RAGE mediates S100A7-induced breast cancer growth and metastasis by modulating the tumor microenvironment.

Nasser MW, Wani NA, Ahirwar DK, Powell CA, Ravi J, Elbaz M, Zhao H, Padilla L, Zhang X, Shilo K, Ostrowski M, Shapiro C, Carson WE 3rd, Ganju RK
Cancer Res 75 974-85 03/15/2015


RAGE is a multifunctional receptor implicated in diverse processes including inflammation and cancer. In this study, we report that RAGE expression is upregulated widely in aggressive triple-negative breast cancer (TNBC) cells, both in primary tumors and in lymph node metastases. In evaluating the functional contributions of RAGE in breast cancer, we found that RAGE-deficient mice displayed a reduced propensity for breast tumor growth.

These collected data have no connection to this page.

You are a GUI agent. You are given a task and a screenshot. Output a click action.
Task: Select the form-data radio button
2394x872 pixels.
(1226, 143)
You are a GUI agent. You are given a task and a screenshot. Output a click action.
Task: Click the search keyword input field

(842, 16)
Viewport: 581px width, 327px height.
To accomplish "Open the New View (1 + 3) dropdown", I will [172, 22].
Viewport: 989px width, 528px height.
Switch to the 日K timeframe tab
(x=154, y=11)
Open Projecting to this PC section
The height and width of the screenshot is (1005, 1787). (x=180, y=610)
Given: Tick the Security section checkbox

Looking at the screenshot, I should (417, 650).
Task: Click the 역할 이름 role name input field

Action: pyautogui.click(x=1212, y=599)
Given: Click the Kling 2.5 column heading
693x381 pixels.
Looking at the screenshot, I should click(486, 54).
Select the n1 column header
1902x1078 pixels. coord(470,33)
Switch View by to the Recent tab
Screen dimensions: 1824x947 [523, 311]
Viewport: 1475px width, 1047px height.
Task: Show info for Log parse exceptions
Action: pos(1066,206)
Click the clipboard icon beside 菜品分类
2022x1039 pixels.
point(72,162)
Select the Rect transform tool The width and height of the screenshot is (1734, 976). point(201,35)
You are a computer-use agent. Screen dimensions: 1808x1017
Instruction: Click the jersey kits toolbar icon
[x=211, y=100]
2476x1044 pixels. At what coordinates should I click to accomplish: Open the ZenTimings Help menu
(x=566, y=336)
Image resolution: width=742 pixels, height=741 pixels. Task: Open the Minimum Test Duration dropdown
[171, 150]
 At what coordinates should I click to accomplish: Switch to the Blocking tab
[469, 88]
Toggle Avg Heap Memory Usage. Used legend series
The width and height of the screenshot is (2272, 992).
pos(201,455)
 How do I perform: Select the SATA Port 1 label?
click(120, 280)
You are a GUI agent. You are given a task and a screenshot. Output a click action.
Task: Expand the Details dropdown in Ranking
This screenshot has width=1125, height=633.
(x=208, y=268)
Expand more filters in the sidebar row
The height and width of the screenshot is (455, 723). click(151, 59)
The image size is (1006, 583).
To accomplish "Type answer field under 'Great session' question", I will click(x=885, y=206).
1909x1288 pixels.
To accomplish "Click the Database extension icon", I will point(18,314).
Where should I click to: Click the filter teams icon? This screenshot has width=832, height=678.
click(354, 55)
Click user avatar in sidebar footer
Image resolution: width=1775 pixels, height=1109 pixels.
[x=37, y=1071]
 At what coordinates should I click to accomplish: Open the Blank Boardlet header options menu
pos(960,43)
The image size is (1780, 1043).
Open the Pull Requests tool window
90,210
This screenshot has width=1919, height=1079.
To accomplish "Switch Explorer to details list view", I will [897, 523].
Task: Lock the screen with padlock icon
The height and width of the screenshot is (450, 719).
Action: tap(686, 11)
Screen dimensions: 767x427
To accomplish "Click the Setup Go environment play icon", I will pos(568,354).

In an established model of lung metastasis, systemic blockade by injection of a RAGE neutralizing antibody inhibited metastasis development. Mechanistic investigations revealed that RAGE bound to the proinflammatory ligand S100A7 and mediated its ability to activate ERK, NF-κB, and cell migration. In an S100A7 transgenic mouse model of breast cancer (mS100a7a15 mice), administration of either RAGE neutralizing antibody or soluble RAGE was sufficient to inhibit tumor progression and metastasis. In this model, we found that RAGE/S100A7 conditioned the tumor microenvironment by driving the recruitment of MMP9-positive tumor-associated macrophages. Overall, our results highlight RAGE as a candidate biomarker for TNBCs, and they reveal a functional role for RAGE/S100A7 signaling in linking inflammation to aggressive breast cancer development.